Today we call them
Kansas City, Missouri, and Council Bluffs, Iowa. In the spring of 1849,
they were Westport Landing and Kanesville, and at every likely spot
along the Missouri River for some two hundred miles between them camped
the restless men and women who were off to California by the northern
overland route.
At
night, in their tents and wagons they talked, formed "companies," chose
officers, visited about, sang psalms and "Oh Susannah." By day they
waited for the grass to grow, and snapped up every bit of gossip about
what lay before them. Did you have cholera aboard your boat? We lost
ten people. How much did you pay for your outfit? Captain Fremont says.
. . .
Some
of the emigrants had bought their food and their wagons, teams and
yokes of cattle, back in St. Louis; others made the best bargains they
could with the outfitters at Kansas and St. Joe and Kanesville. You
took what was offered you; for speed was essential.
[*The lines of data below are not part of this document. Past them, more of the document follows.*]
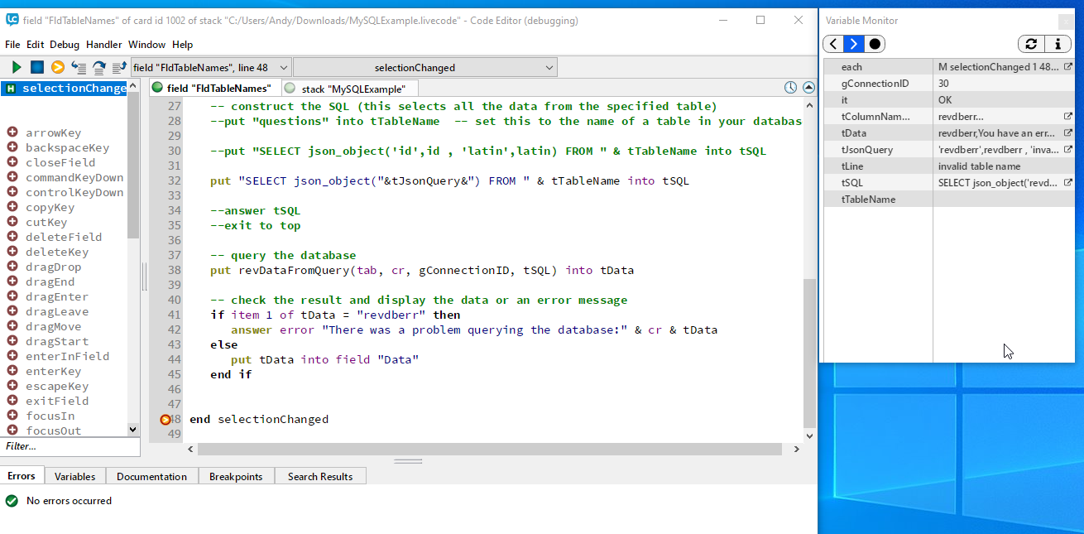Click the orange Continue execution icon
The width and height of the screenshot is (1084, 534).
click(58, 67)
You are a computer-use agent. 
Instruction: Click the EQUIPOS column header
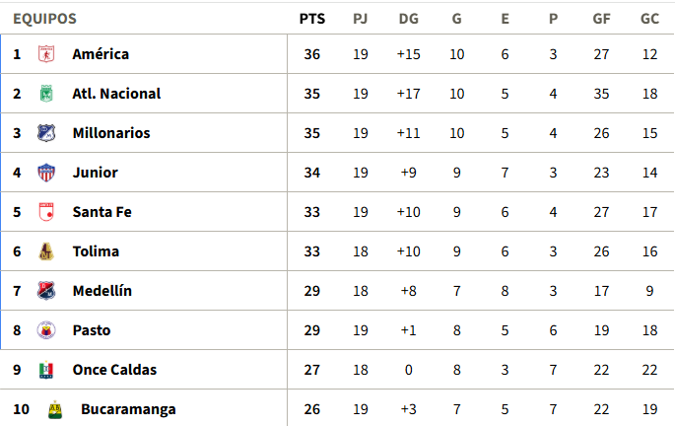pyautogui.click(x=44, y=19)
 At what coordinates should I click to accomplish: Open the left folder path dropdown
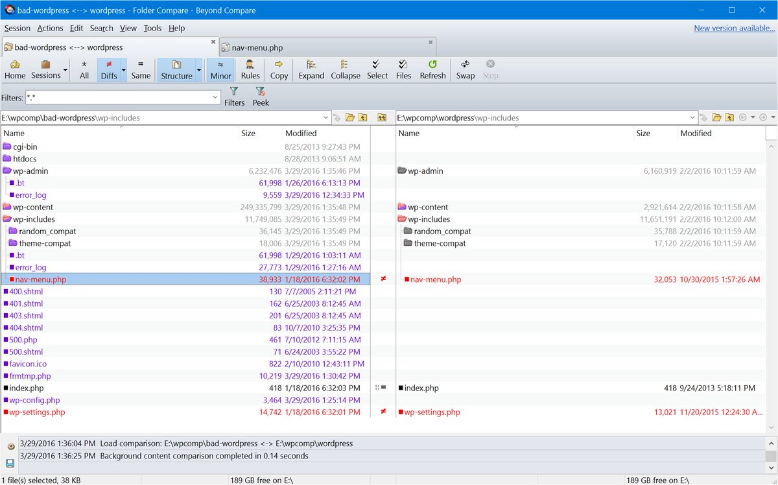pos(326,118)
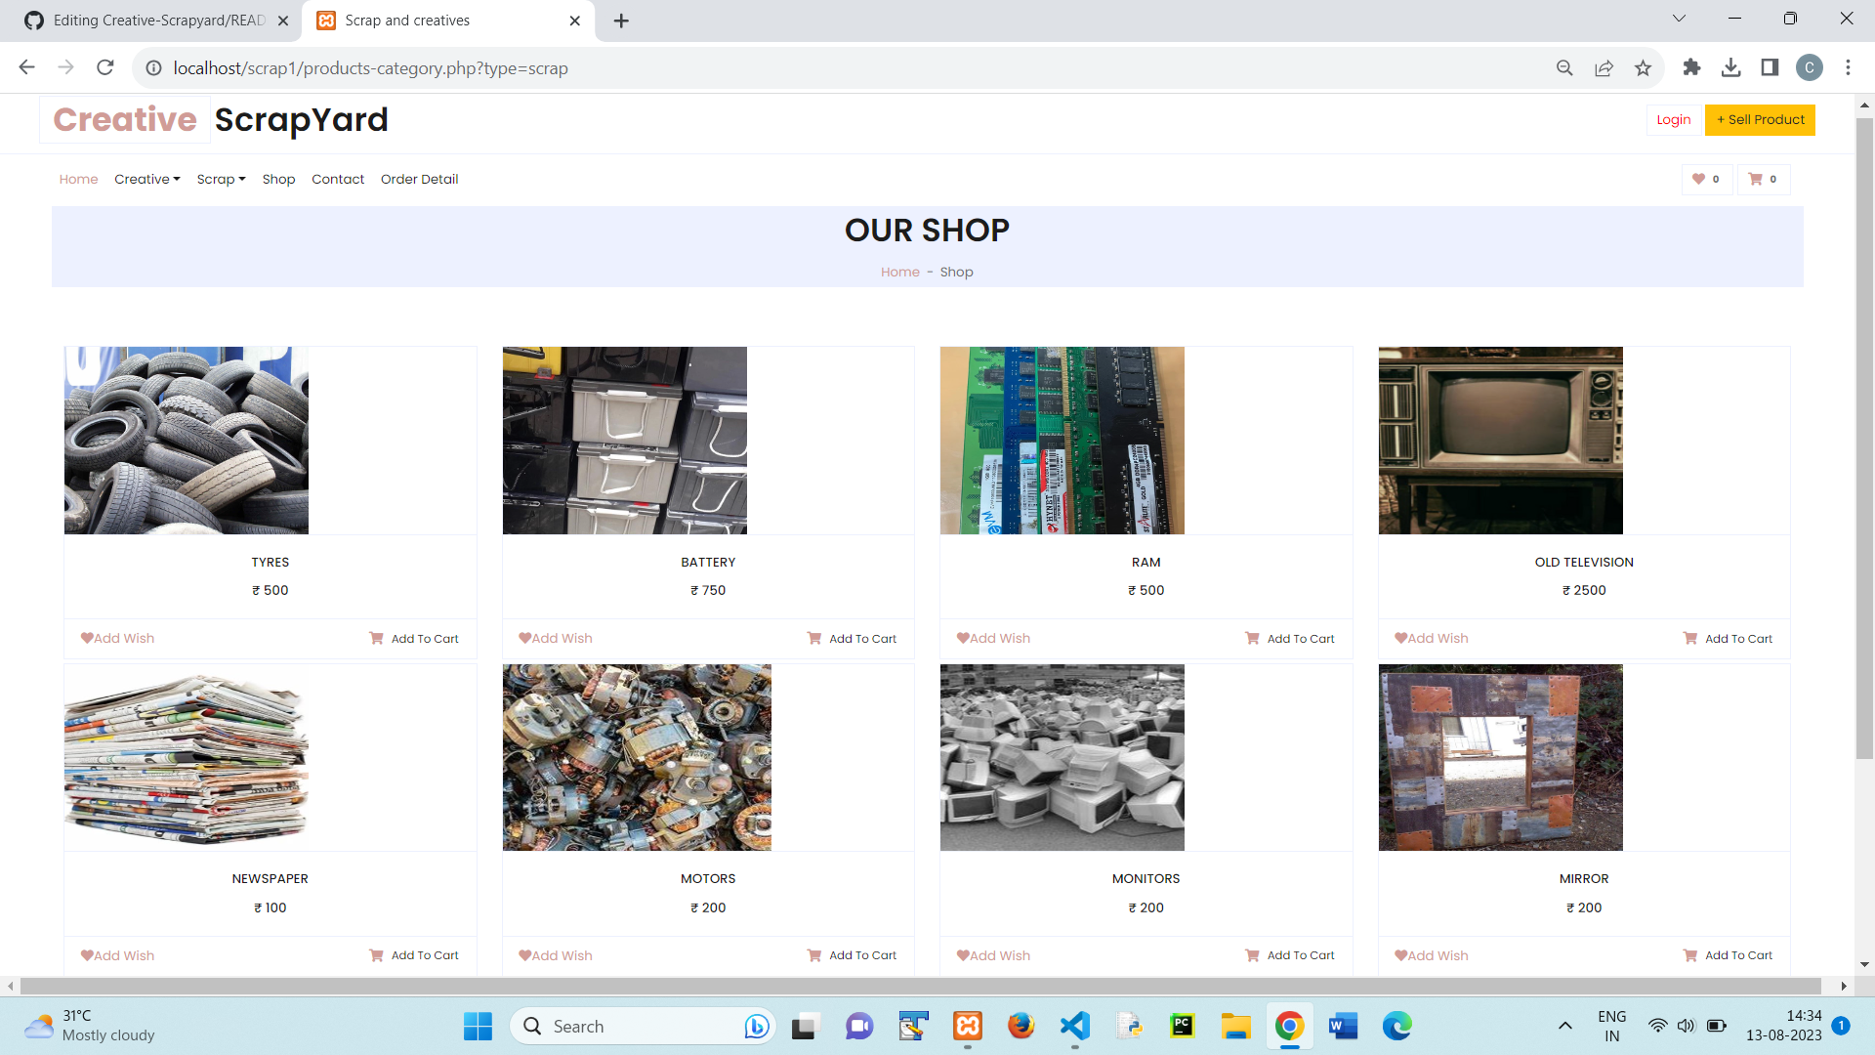Expand the hidden icons tray in taskbar
This screenshot has width=1875, height=1055.
[1564, 1026]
The man who bought
his trail equipment while you were shopping or making up your mind
could very well best you in the race for fortune—the great, sporting
lottery in which the prizes would go to the canny and the strong.
They
were young men and women, those first rushers after the gold, but some
middle-aged folk were among them still following the trail of the
rainbow. They were educated folk, church-going and law-abiding as a
rule, anxious that law and order should mark the great adventure. Their
household goods were with them—stoves and harps and four-poster
beds—despite all the warnings against heavy wagons and surplus
equipment.
Deprived of her steamboat landing by one of the Missouri River's many whims, the town of Independence (below) had
lost her primacy as a jumping-off place to the West. But dance halls
and saloons and gambling tables operated there. Some emigrants saw no
more of "the Elephant" than Independence, where money for oxen was lost
on the turn of a card, and the liquor was strong.